Please return all of the data exactly as written.

Dataset entries
━━━━━━

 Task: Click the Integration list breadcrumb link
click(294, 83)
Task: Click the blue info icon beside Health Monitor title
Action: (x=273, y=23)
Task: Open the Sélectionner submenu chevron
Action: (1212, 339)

━━━━━━

» **SOLUTION FOR THIS PROBLEM**
 Task: Click the Integration list breadcrumb link
click(294, 83)
Task: Click the blue info icon beside Health Monitor title
Action: (x=273, y=23)
Task: Open the Sélectionner submenu chevron
Action: (1212, 339)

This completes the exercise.